DATA SHOWN:
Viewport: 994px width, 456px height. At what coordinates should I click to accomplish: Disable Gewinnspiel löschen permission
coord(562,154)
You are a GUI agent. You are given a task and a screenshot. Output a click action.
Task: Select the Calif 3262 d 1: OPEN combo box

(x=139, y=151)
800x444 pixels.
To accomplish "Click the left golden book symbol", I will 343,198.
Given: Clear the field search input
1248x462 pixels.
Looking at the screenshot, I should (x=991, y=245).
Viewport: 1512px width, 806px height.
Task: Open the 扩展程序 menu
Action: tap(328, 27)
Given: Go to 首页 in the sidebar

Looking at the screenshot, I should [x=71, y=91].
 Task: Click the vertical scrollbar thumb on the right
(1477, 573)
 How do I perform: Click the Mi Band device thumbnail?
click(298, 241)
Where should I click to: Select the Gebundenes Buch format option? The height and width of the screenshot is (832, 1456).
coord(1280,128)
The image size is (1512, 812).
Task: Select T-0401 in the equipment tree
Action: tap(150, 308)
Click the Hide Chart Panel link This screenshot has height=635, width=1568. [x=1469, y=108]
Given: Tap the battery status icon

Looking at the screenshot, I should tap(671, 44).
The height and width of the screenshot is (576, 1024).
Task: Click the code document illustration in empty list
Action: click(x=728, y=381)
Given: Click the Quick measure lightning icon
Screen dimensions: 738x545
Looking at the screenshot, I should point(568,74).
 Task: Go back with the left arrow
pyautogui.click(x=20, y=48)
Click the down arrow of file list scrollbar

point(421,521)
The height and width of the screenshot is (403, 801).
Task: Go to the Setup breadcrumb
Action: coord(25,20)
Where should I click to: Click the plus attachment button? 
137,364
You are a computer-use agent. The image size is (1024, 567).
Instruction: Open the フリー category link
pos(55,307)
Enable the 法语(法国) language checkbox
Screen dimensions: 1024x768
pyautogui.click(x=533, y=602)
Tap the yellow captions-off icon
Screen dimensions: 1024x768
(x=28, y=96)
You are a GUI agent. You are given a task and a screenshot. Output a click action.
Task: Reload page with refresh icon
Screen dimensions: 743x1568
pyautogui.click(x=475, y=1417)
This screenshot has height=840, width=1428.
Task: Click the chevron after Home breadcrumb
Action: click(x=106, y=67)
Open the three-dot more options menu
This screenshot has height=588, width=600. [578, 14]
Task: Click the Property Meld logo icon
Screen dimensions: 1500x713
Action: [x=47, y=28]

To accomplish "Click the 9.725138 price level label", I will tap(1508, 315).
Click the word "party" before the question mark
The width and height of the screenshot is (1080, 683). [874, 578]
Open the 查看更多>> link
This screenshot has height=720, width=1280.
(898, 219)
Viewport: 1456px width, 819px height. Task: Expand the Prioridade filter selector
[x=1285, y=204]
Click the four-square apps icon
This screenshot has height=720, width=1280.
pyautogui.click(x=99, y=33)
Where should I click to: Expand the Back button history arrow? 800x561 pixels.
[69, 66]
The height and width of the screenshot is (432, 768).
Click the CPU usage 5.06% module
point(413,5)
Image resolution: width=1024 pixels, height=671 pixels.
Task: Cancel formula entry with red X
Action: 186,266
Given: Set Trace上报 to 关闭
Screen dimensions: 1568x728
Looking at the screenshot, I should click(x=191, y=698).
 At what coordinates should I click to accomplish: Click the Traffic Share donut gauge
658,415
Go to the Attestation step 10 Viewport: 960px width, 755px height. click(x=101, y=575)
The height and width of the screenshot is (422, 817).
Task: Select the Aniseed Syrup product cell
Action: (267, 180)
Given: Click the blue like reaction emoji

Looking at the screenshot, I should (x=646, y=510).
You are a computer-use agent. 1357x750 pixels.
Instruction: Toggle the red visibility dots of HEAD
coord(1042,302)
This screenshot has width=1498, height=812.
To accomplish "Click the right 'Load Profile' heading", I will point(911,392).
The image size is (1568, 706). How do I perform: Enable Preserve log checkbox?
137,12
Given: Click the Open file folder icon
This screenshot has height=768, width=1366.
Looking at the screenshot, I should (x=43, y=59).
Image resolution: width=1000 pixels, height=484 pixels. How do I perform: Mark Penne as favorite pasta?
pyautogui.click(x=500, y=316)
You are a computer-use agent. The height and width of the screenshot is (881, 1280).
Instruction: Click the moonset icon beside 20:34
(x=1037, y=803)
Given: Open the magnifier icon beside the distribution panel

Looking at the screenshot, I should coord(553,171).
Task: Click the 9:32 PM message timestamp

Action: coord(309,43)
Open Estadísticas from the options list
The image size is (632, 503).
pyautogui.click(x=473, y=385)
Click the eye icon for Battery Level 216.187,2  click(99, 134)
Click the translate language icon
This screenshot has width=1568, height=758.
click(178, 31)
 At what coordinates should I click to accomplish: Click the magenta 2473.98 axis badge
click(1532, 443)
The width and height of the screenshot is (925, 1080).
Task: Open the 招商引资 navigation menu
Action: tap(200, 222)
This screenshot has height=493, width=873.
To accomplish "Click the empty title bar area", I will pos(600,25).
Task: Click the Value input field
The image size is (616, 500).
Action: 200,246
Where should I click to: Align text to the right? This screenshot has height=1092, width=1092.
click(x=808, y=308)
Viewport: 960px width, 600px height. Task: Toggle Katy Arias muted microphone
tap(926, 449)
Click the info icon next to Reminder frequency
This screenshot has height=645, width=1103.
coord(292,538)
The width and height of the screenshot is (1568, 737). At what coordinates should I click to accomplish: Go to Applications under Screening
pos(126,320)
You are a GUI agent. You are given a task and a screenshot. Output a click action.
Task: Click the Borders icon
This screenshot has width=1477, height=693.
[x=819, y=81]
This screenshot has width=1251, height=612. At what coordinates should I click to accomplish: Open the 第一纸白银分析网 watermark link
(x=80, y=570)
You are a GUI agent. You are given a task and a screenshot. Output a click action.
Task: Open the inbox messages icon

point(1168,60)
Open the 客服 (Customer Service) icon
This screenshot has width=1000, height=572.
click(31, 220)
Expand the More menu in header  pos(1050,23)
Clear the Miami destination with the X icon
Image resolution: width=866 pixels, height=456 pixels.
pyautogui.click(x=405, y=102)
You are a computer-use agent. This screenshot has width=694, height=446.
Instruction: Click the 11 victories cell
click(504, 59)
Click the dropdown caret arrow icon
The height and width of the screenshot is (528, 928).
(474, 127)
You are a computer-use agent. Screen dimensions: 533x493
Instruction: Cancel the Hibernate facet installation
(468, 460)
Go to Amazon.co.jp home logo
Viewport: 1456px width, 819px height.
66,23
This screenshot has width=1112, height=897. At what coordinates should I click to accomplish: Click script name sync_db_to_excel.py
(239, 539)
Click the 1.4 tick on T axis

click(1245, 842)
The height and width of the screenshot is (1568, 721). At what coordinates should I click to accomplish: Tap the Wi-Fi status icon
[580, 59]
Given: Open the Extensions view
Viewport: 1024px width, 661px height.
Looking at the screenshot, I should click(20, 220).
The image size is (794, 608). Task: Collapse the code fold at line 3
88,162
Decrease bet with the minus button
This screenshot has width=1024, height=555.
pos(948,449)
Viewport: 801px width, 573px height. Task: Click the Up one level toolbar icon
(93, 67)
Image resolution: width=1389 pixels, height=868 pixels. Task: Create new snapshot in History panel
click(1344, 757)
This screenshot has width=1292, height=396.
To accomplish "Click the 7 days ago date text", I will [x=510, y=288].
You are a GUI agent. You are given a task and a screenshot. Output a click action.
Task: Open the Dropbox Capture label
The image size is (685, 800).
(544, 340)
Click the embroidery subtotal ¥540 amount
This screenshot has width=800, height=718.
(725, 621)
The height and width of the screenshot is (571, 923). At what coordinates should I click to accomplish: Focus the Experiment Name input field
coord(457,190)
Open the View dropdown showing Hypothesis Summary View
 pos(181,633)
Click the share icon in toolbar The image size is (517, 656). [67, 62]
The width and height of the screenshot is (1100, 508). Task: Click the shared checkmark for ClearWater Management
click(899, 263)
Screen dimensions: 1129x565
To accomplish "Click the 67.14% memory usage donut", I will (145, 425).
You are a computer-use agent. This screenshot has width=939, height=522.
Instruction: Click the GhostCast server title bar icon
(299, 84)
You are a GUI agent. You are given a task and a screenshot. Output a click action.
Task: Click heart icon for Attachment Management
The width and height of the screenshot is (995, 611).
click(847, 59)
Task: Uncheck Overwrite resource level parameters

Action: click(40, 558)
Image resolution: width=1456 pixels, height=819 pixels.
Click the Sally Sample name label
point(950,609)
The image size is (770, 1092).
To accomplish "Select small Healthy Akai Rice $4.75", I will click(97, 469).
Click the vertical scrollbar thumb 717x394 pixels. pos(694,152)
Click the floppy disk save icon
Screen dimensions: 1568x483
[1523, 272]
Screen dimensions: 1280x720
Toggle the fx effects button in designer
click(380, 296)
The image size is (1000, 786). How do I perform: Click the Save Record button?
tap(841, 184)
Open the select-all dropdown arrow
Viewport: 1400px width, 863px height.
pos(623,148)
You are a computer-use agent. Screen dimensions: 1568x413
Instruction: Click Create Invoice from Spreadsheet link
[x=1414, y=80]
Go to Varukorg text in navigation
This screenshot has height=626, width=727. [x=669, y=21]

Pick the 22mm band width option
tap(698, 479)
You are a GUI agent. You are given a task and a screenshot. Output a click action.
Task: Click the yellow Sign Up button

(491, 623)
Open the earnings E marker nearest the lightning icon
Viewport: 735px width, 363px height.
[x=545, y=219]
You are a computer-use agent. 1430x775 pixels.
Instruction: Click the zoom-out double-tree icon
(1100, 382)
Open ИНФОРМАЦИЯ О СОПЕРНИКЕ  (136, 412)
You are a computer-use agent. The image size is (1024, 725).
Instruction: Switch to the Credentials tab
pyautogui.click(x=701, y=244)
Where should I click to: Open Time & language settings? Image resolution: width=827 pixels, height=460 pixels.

TASK TO CARRY OUT:
Swap "permission" for "setting" in the lines starting at the first one and ending at the line that contains "coord(562,154)", and write out only those lines with nothing else changed.

EXERCISE SOLUTION:
Viewport: 994px width, 456px height. At what coordinates should I click to accomplish: Disable Gewinnspiel löschen setting
coord(562,154)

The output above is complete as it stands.